30 Ağustos 2009’da yapılan seçimler ile elli dört yıldır iktidarda bulunan Liberal Demokrat Parti hükümetine son veren Japonya Demokrat Partisi’nin lideri Yukio Hatoyama dün sabah Başbakanlık görevinden istifa etti.
Dokuz ay önce yapılan seçimlerde yüzde 42.4 oranında oy alan ve 480 sandalyeli meclise 308 milletvekili ile giren Japonya Demokrat Partisi’nin “Değişim” sloganı altında üç büyük vaadi vardı. Bunlar, yıllardır resesyonda olan ekonominin yeniden canlandırılması, çocuk bakımı yardımlarının artırılması ve ülkede hayli güç sahibi olan bürokratların iktidarının törpülenmesi idi.
“Dokuz ayda bunların başarılması mümkün olmayabilir” diyebilirsiniz. Zaten, Hatoyama’nın istifa etmesinin nedeni bunlar değil.

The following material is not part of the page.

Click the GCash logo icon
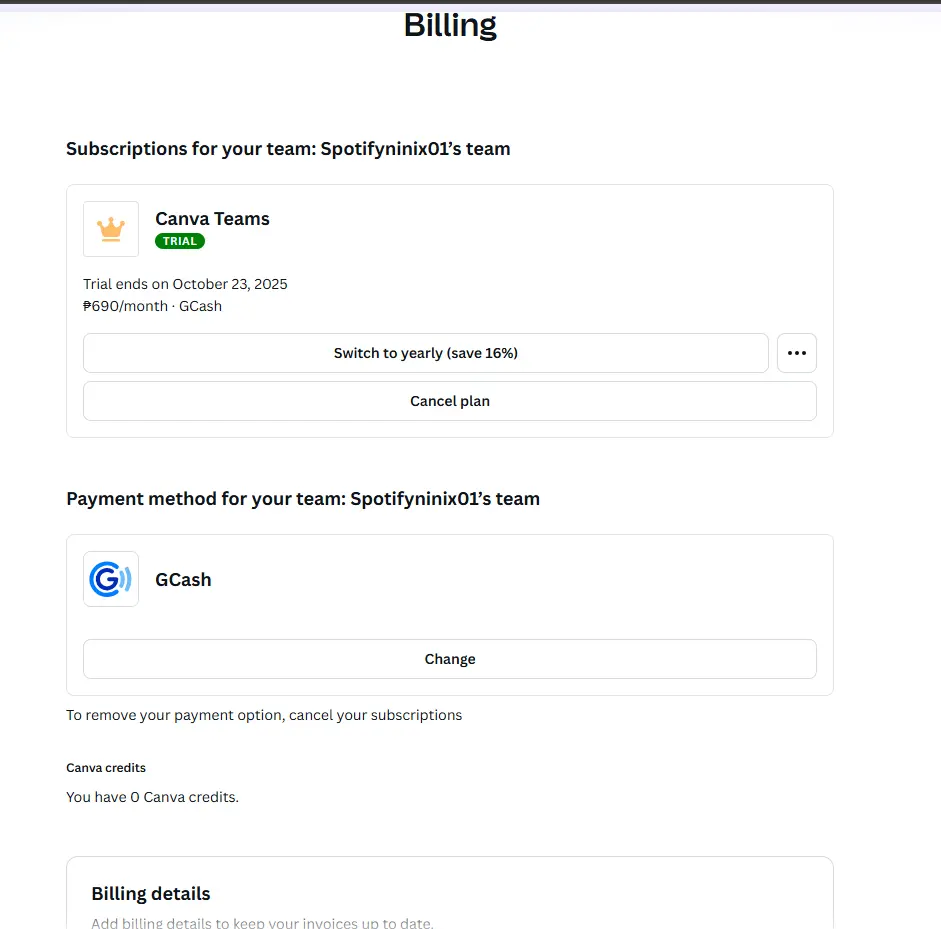The image size is (941, 929). (x=111, y=579)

'Altı ay çalıştım, başaramadım'
Hatırlarsanız, geçen hafta Güney Kore gemisi batmış ve bunun sorumluluğu Kuzey Kore’ye yüklenmişti. Bu iddiayı reddeden Kuzey Kore yönetimi, gerekirse savaşmaya hazır olduklarını söylemiş ve orduya hazırlanma talimatı vermişti. Bu gelişmelerin üzerine 30 Mayıs günü Japonya Başbakanı Hatoyama, Okinawa adasında bulunan ABD deniz üssünün görev süresinin uzatılması konusunda ABD ile anlaşmaya vardı. Talep ABD’den geldi, Japonya yönetimi de bunu kabul etti.

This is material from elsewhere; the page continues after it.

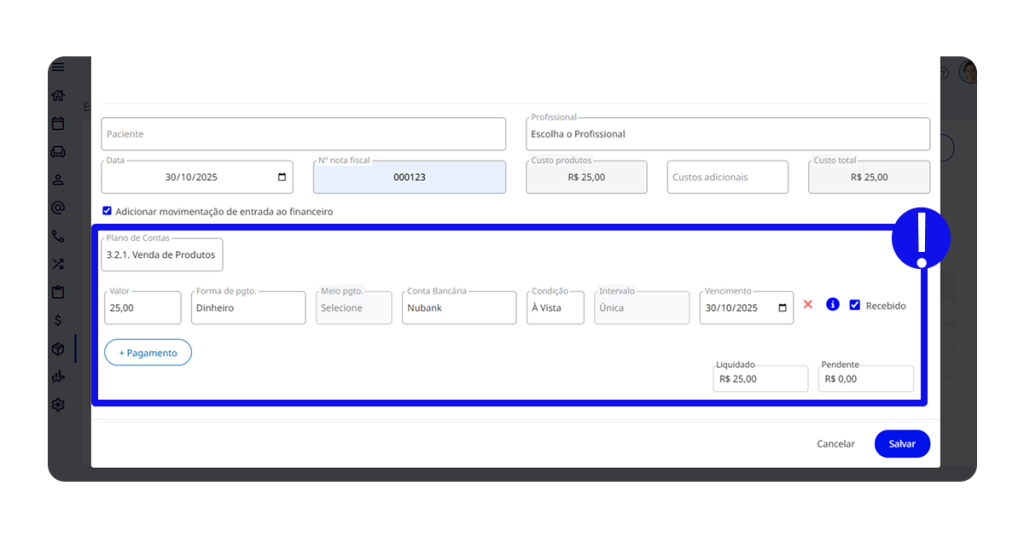Uncheck the Recebido checkbox

[x=855, y=305]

Göreve başladığında popülaritesi yüzde 75 olan ve dokuz ay için de yüzde 20’lere gerileyen Hatoyama’nın ipini bu karar çekti. Üssün görev süresinin uzatılması halktan ve muhalefetten büyük tepki aldı. Zira, üssün kaldırılması Hatoyama’nın seçim vaadlerinden biriydi. Başbakan’ın istifa konuşmasında “Altı ay boyunca üslerin kaldırılması için çalıştım ama başaramadım” demesi ise ‘sarsıcı bir ifade’.
Ülkede adı geçen üç lider adayı var. Bunlar, Maliye Bakanı olan Naoto Kan, Dışişleri Bakanı Katsuya Okada ve Ulusal Strateji Bakanı Yoshito Sengoku. İçlerinde en ağır basanı Maliye Bakanı Kan, dün öğle saatlerinde Cuma günü yapılacak olan parti liderliği seçimine aday olduğunu açıkladı. Seçimleri kazanan aday, Japonya’nın yeni Başbakanı olacak zira, Demokrat Parti hala mecliste çoğunluğa sahip.
Yaklaşık yirmi yıldır durgunluk içinde olmasına rağmen Japonya, 5 trilyon 68 milyar dolar GSYİH ile 2009 yılında dünyanın ikinci büyük ekonomisi idi. Faiz oranları yıllar boyunca sıfır ya da sıfıra yakın kalmış olmasına rağmen, beklenen canlanma gelmedi. Küresel kriz ise ihracat ve sanayi üretiminin büyük oranda gerilemesine neden oldu. Ancak ekonominin son dört çeyrekte peşpeşe büyümesi, ihracatın çok hızlı toparlanması Japon ekonomisine dönük beklentilerin de iyileşmesine neden oldu.
Bu yazıyı hazırlarken dönüp notlarıma baktım. 1 Eylül 2009 günü, Japonya’daki seçim sonuçları hakkındaki yazımı şöyle bitirmişim: “Japonya Demokrat Partisi ve lideri Hatoyama’nın arkasında, beklentileri yüksek bir halk desteği var. Fakat bu, seçmenin yeni bir değişim için elli dört yıl daha bekleyeceği anlamına gelmez.”